Arlington Cemetery Remains Identified by Picture in Urn

Funeral Industry News August 23, 2011
CDFuneralNews

We believe that every funeral director should have the tools to succeed. With the help of our field-leading partners, we publish daily funeral industry news and provide free tools to help our readers advance their careers and grow their businesses. Our editorial focus on the future, covering impact-conscious funeral care, trends, tech, marketing, and exploring how today's funeral news affects your future.


Arlington Cemetery Remains Identified by Picture in Urn

When Rachel Stecher’s father saw the newspaper at 7:30 Friday morning at his Ashburn home, he called out to his wife: “Wow! Rachel’s on the front page!”

Kate Stecher thought maybe it was an article about the Air Force Academy, where Rachel is in her second year. Then he showed her the photo, and she was dumbfounded.

Rachel Stecher, according to her family, is the young girl in the mysterious photograph and the answer to the puzzle Army special agents had been trying to solve for months.

The photo of her as a young figure skater was found in an urn that had been unearthed at Arlington National Cemetery and later found in a mass grave. The special agents assigned to the case had been trying to determine whose remains the urn contained.

Their only lead was the photograph of the skater, which was published Friday on the front page of The Washington Post, along with an Army phone number for those with information to call.

In an interview Friday, Kate Stecher said Rachel’s grandmother’s ashes were in the urn. Rachel, now 19, was close to her grandmother, which is why the family put the photograph in the urn, she said.

Christopher Grey, a spokesman for the Army Criminal Investigation Division, said Friday that investigators are confident that they have identified the girl in the photograph and are working with cemetery officials to positively identify the remains. Citing policy on privacy, he would not release the name of the person they believe the remains belong to or the name of the person in the photograph.

But according to the family, the ashes in the urn belong to Gwyn Stecher, who died in August 2001 and was buried at Arlington. Her husband, Adolph Stecher, a retired Army chief warrant officer, died in 2003.

At Arlington, spouses are buried in the same graves. Urns are typically buried three feet deep and coffins at seven feet. Generally, if an urn is already in the plot, crews carefully remove it, then dig the deeper hole for the coffin. The urn is reburied at three feet, over the coffin. Since new leadership took over at Arlington, urns have been encased in concrete liners, which prevents them from being dug up unintentionally.

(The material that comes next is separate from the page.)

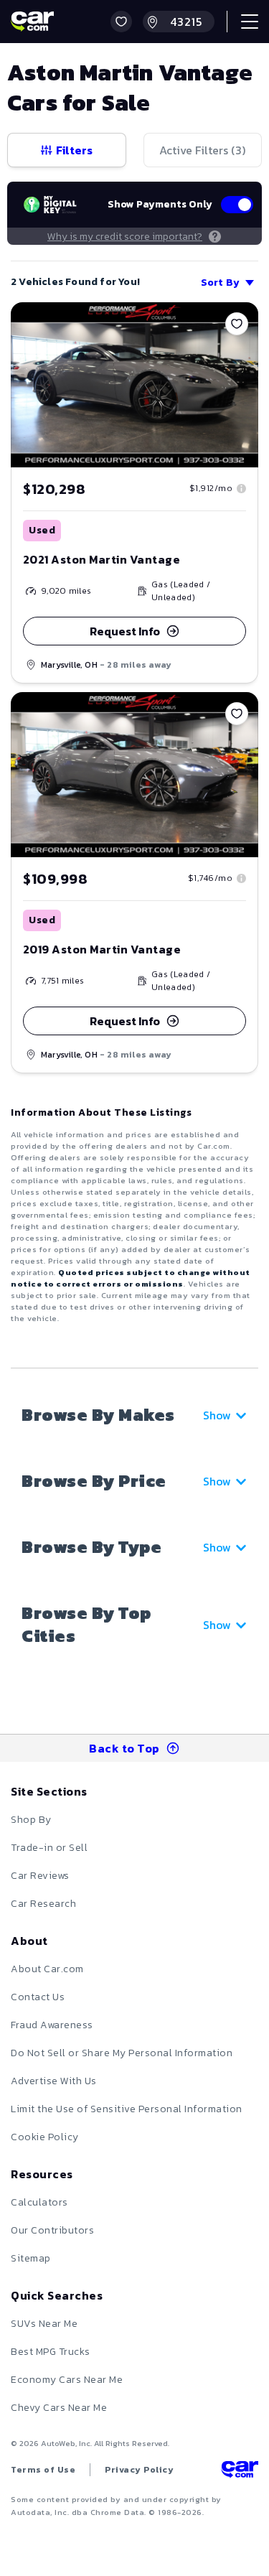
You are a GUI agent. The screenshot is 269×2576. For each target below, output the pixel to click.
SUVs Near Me (44, 2323)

But in 2005, the urn with the photograph was found in a pile of excess dirt at Arlington by a contractor working there. In October, as investigators continued to probe burial problems at Arlington, they discovered that a grave where only one person was supposed to be buried instead held eight sets of cremated remains — including the urn with the photograph.

Army special agents were able to positively identify three sets of the remains. They were unable to identify four others, which were reburied as “Unknown.” And, until Friday, they were trying to find out who the mysterious figure skater was, hoping that would lead them to the identity of the last set of remains.

A criminal probe of Arlington continues. In addition to possible contracting fraud, investigators are looking into whether there was any criminal activity associated with the widespread burial problems, which included several incidents of urns being unearthed. Congress has also passed legislation requiring the cemetery to fully account for each of its 320,000 graves.

Kate Stecher said family members have no ill will toward cemetery workers, saying they believed that it was “just human error.”

Rachel Stecher was inspired to join the military by her grandfather, who had served in the Army for more than 30 years and was a veteran of World War II and Korea. And when she visited the Air Force Academy, near Colorado Springs, one summer during high school, she fell in love with the place.

Her mother recalled her saying: “I don’t want to go back. I just want to stay.”

Kate Stecher said her daughter, a graduate of Briar Woods High School in Loudoun County, became seriously interested in the military when she saw a Navy SEAL training exercise in Virginia Beach.

As a young child, Rachel was something of a figure skating prodigy, winning all sorts of competitions and training daily with her coach, Andrey Kryukov.

She was so dedicated, Kryukov said, that when he moved from Woodbridge to Ashburn, the family also moved so he could continue to train her.

“She was a very quick learner, very competitive,” he said. “If she had a goal, she always worked to reach it. She was an A student in school — B was not considered satisfactory.”

Kate Stecher said that her daughter is intensely private, was embarrassed by the attention and did not want to speak publicly.

But Kate Stecher remembers the day the photograph was taken. It was at the South Atlantic Regional Competition near Philadelphia, she said, and her daughter was 10. Her program was two minutes long, and it was set to George Gershwin’s “Rhapsody in Blue.”

“She won that event,” Kate Stecher said. “That’s why I put that photograph in the urn.”

The family was grateful that Gwyn Stecher’s remains can now be reburied in the right spot.

“We’re happy that she’s going to be back where she belongs,” Kate Stecher said. “It’s a shame that this happened.”